*What is expected*
Beginning with the line where "Task: Open more" appears, set down each line exactly until the records below end, and omit the pictures.

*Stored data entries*
----

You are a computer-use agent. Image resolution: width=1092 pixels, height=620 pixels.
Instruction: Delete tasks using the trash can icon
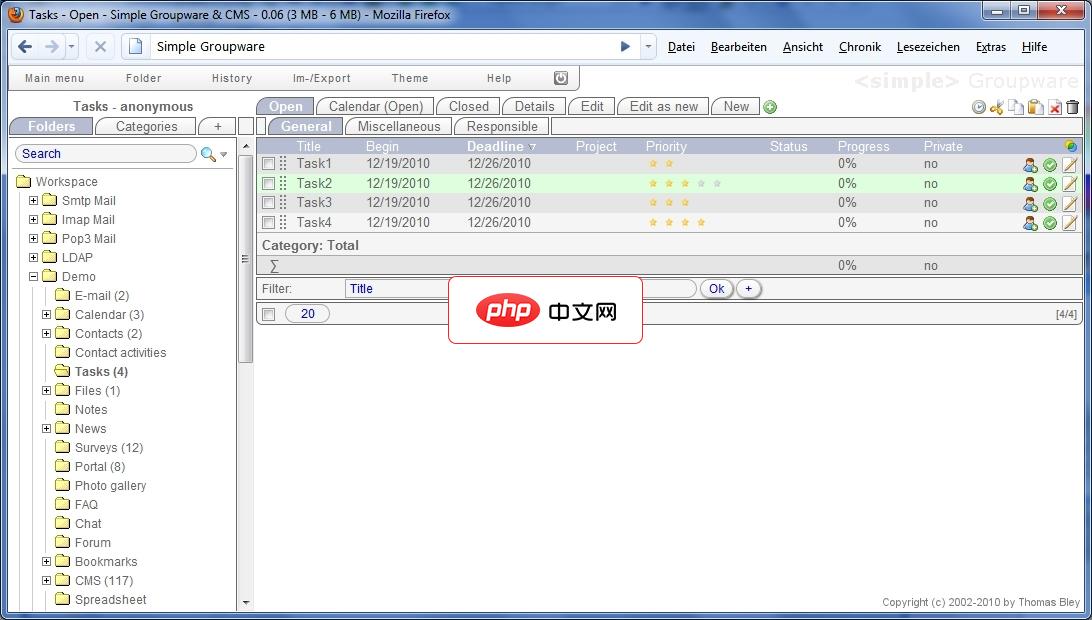coord(1072,107)
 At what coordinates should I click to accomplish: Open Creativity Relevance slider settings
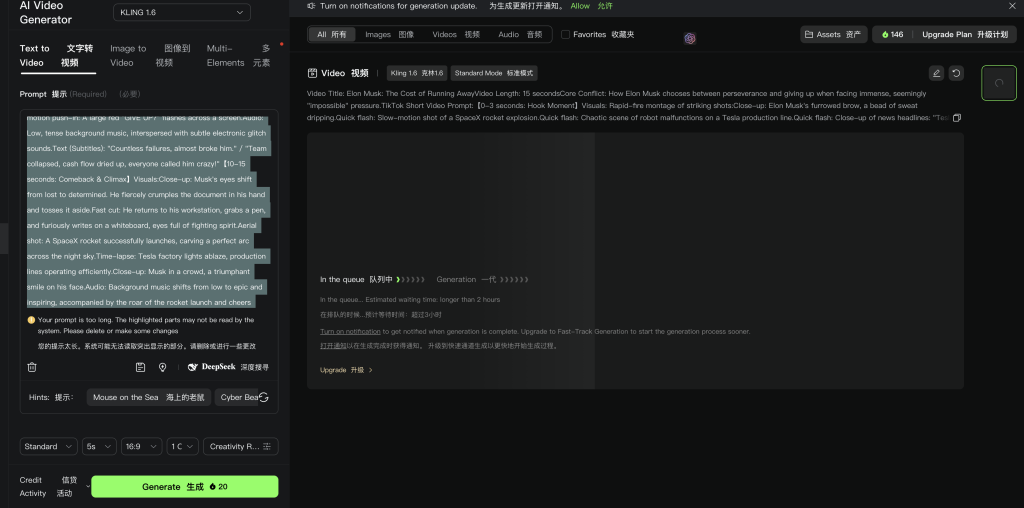pyautogui.click(x=240, y=446)
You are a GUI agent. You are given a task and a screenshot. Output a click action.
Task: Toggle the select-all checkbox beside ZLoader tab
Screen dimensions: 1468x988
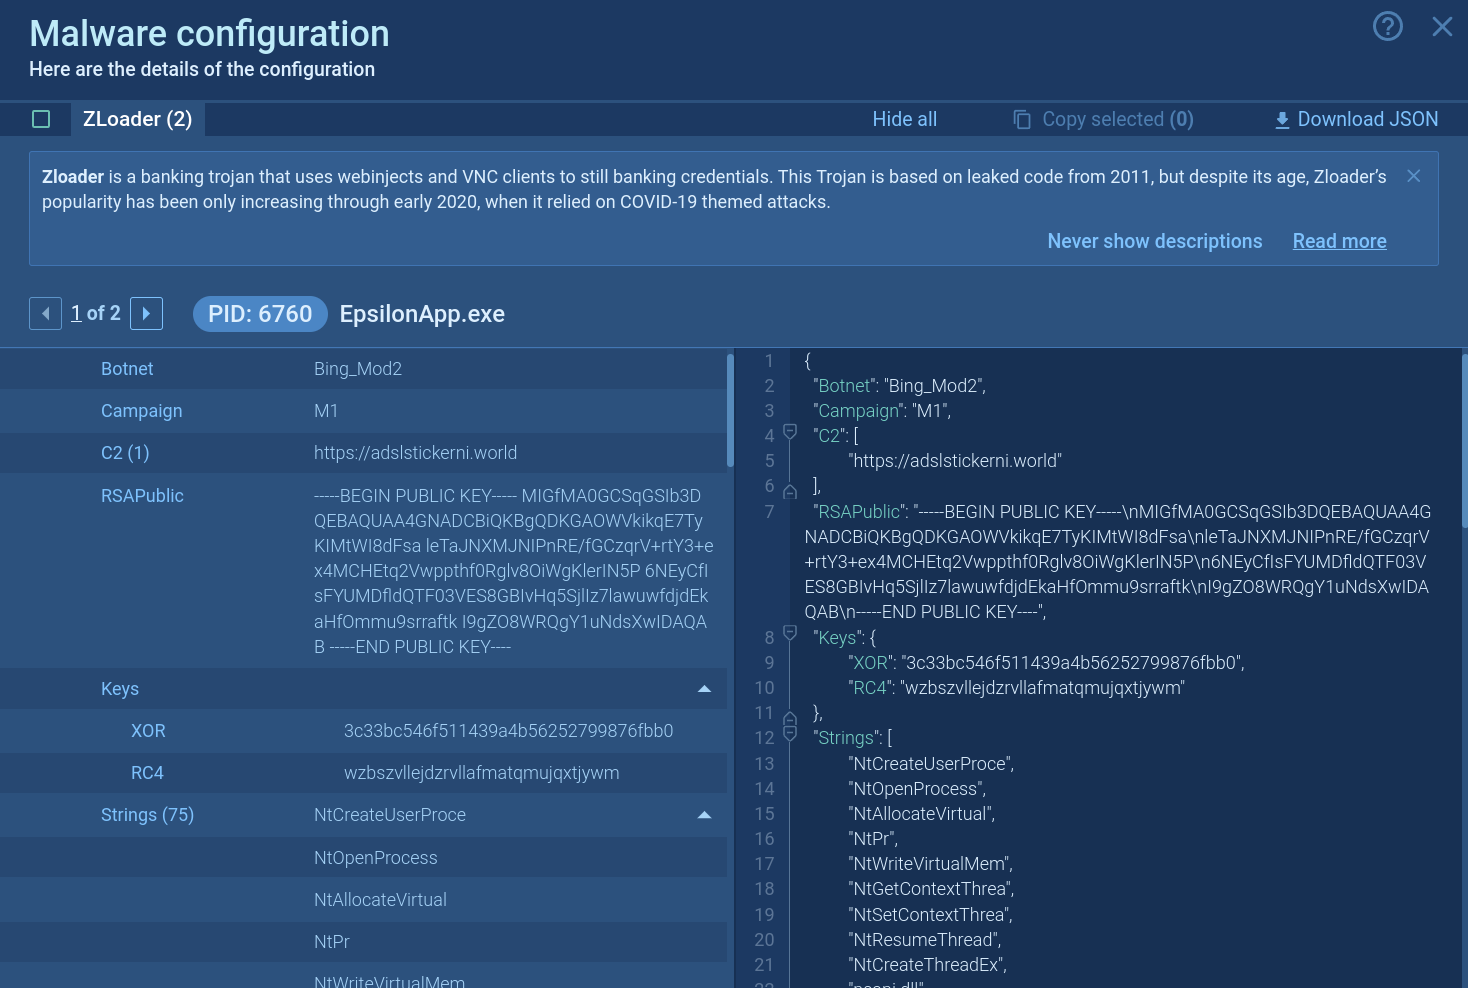pyautogui.click(x=41, y=119)
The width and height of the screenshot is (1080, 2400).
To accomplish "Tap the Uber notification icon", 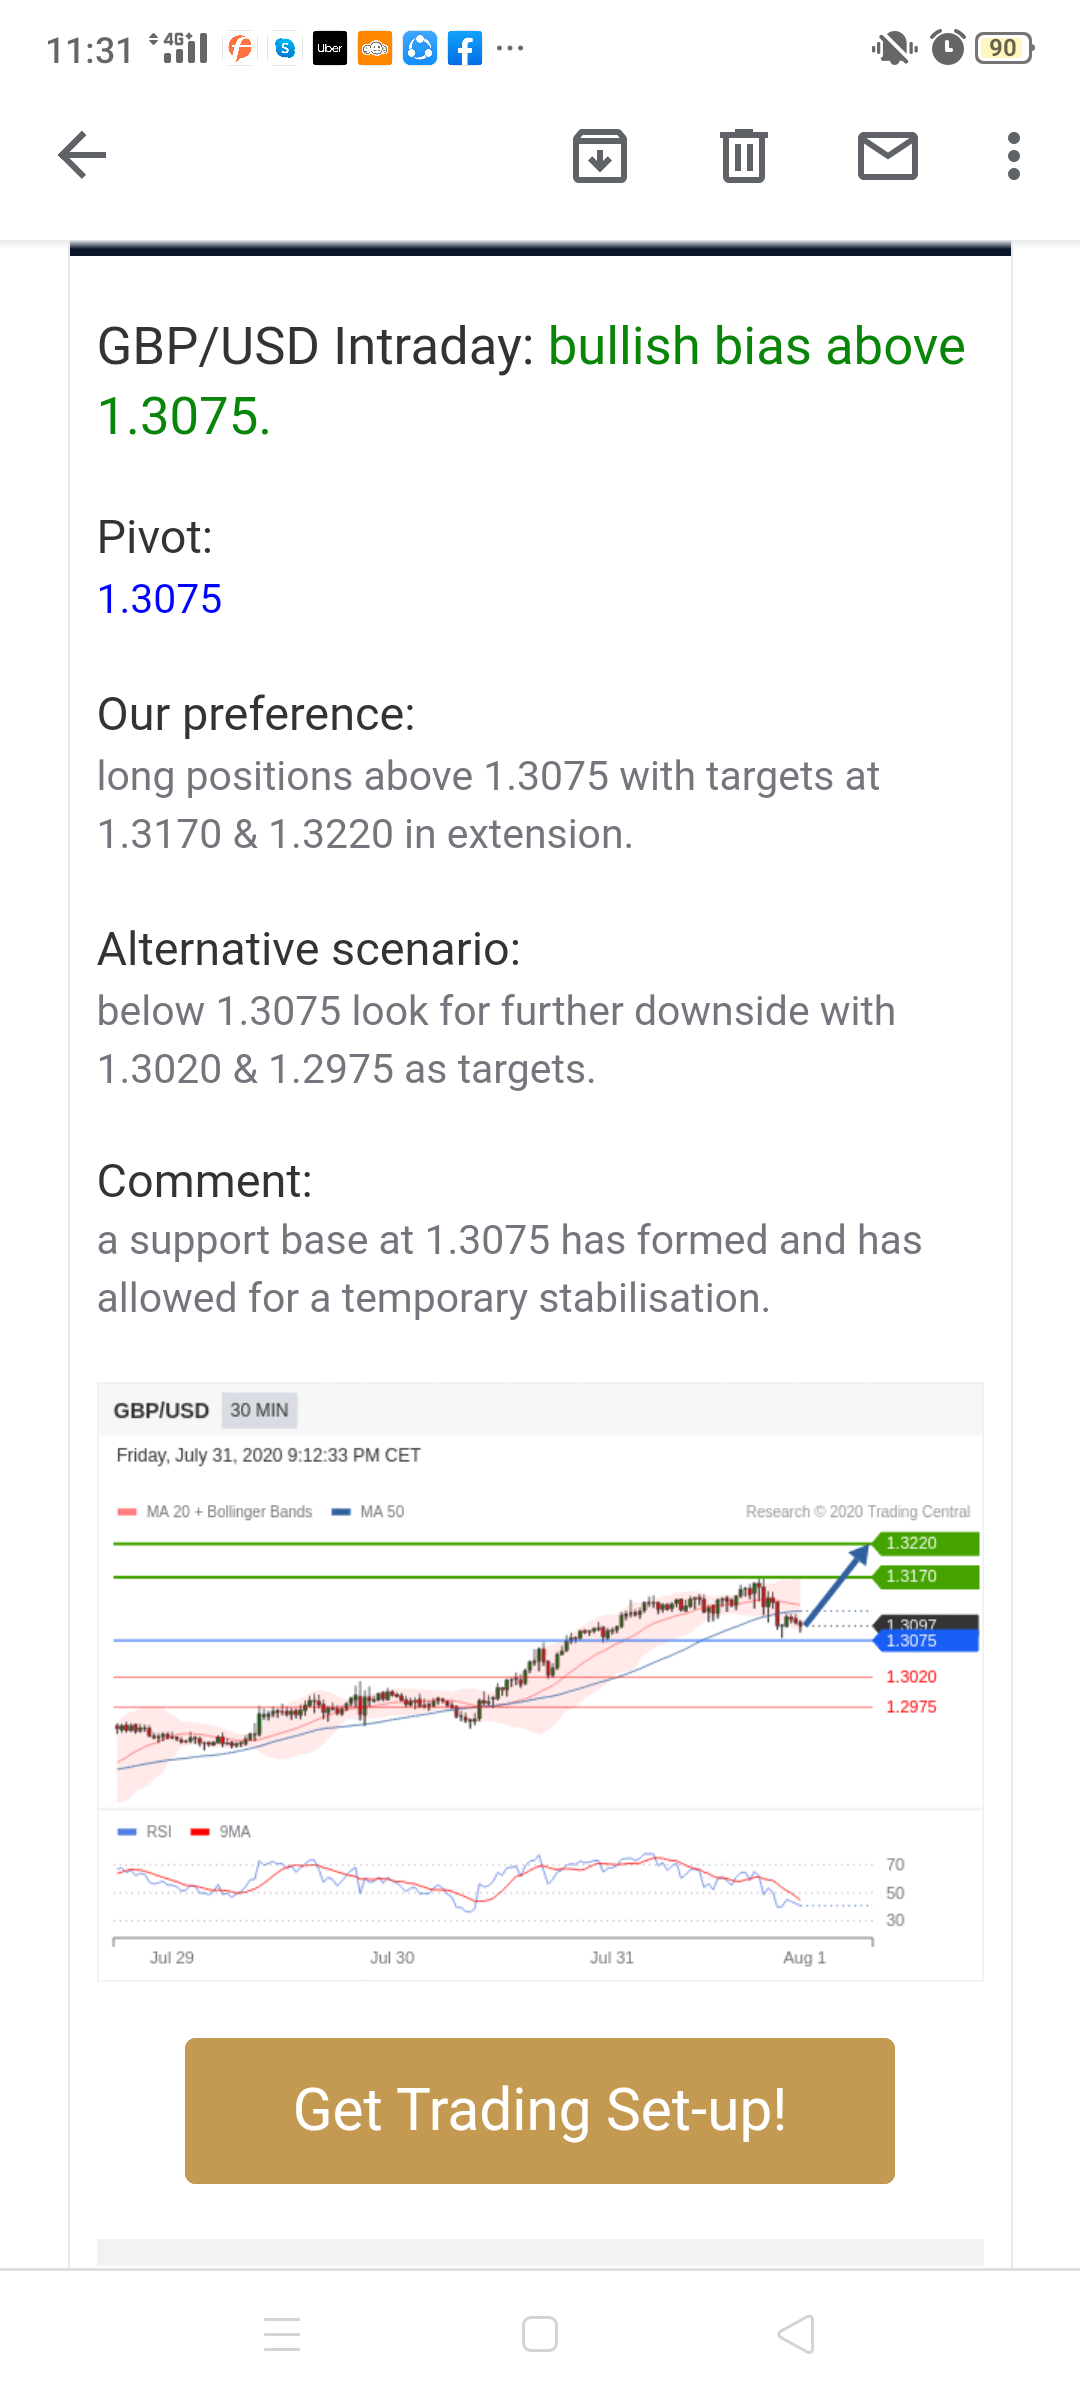I will click(x=330, y=48).
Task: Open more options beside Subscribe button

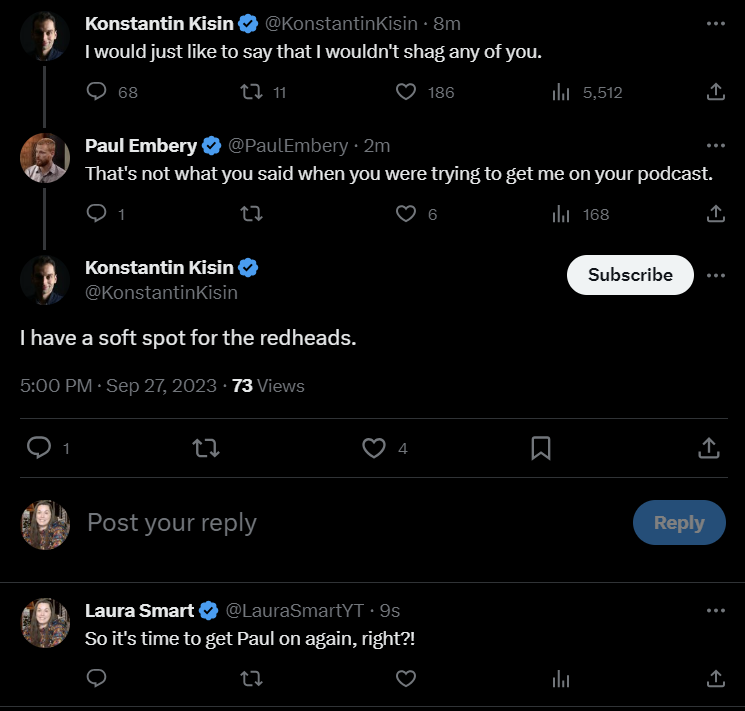Action: point(716,275)
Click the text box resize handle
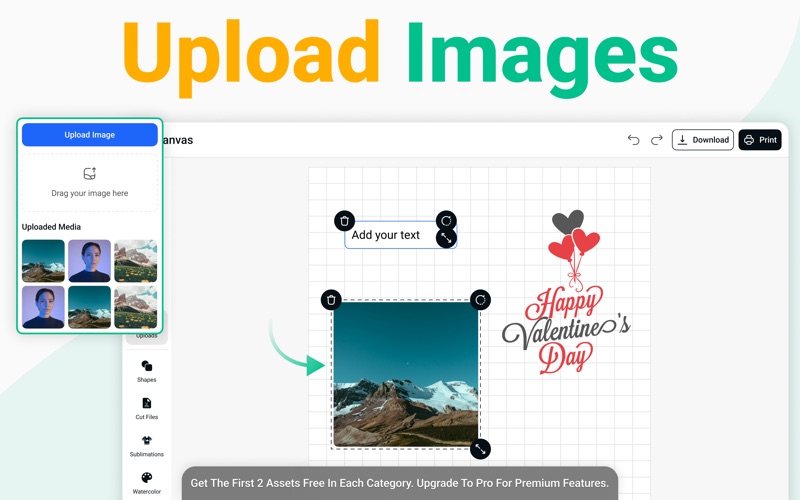Viewport: 800px width, 500px height. coord(446,238)
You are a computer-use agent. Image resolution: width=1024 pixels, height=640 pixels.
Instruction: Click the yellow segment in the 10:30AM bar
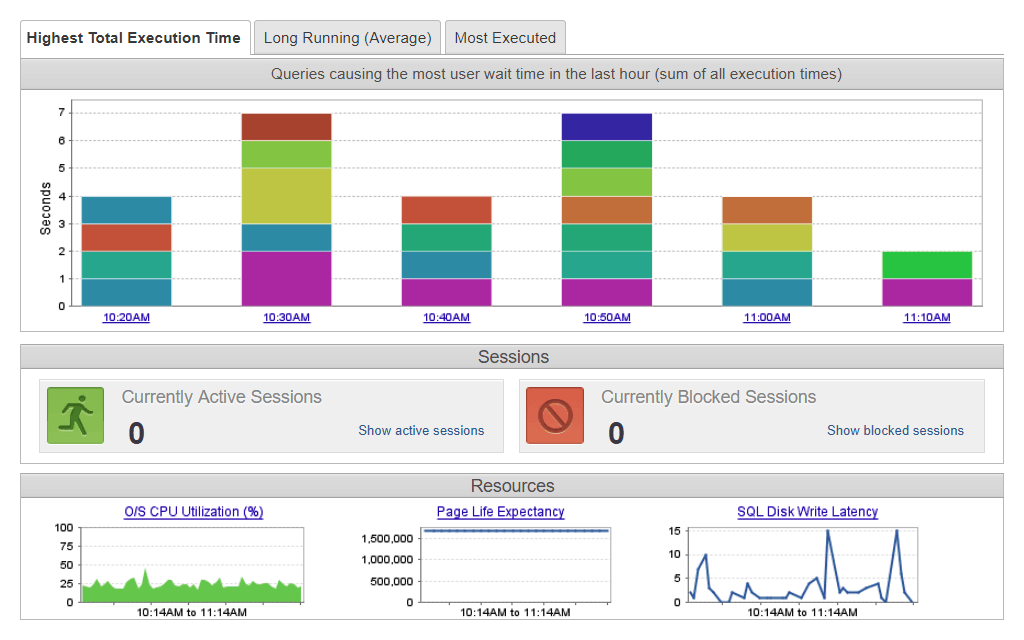pyautogui.click(x=286, y=196)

----

*Exercise solution*
Task: Open more options beside Subscribe button

Action: point(716,275)
Click the text box resize handle
Viewport: 800px width, 500px height. coord(446,238)
You are a computer-use agent. Image resolution: width=1024 pixels, height=640 pixels.
Instruction: Click the yellow segment in the 10:30AM bar
pyautogui.click(x=286, y=196)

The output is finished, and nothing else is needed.